Some White House officials privately groused that meetings were pointless and believed it was beneath the office of the vice president to negotiate with congressional staffers.
Exasperated, a small group of Republican lawmakers tried to determine a way out last week. Led by Sen. Lindsey O. Graham (S.C.), they met Wednesday in Graham’s office with White House legislative affairs director Shahira Knight and senior adviser and Trump son-in-law Jared Kushner to discuss a broader immigration deal that could include protections for undocumented children in exchange for $5.7 billion in wall funding.
Graham saw an opening to broker an accord between Trump, whom he had come to call a friend, and Senate GOP moderates who were urging aggressive steps to reopen the government.
Following the passage of criminal-justice reform legislation that he championed, Kushner carried himself with the confidence of a White House chief of staff, according to congressional aides.

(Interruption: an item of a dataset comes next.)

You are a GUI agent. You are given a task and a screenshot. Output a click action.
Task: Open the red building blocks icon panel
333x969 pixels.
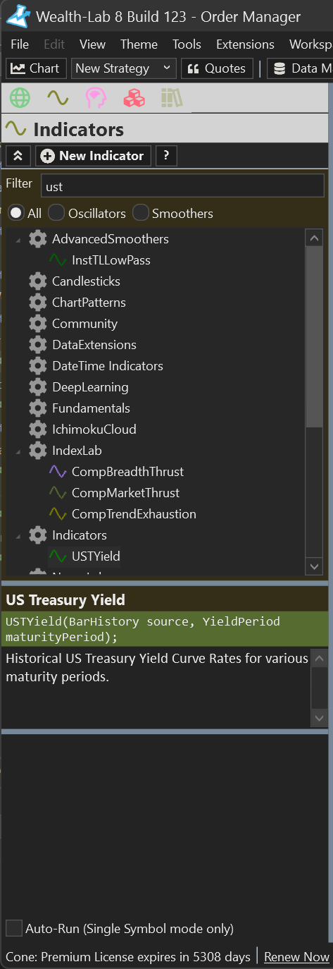coord(134,98)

One GOP senator, who like other officials spoke on the condition of anonymity to speak candidly, said he appreciated Kushner’s “good attitude” but said that senators “really doubt whether he can do anything” to convince Trump to soften his hard-line tactics and back a bipartisan immigration deal.
After meeting with McConnell last Thursday, Graham and three colleagues — Sens. Lamar Alexander (R-Tenn.), Susan Collins (R-Maine) and Lisa Murkowski (R-Alaska) — presented their plan to Pence. He then relayed the idea to Trump, who was flying to Texas for his border tour.
But the president said no. Pence then told Graham and Alexander that Trump appreciated their proposal but was not interested in re-opening the government until the Democrats were willing to negotiate on the wall.
“I have never been more depressed about moving forward than I am right now,” Graham told reporters that afternoon. He then walked off, muttering: “I’m going to the gym.”
The next day, Graham called for drastic measures: “It is time for President Trump to use emergency powers.”
Damian Paletta, Sean Sullivan and Erica Werner contributed to this report.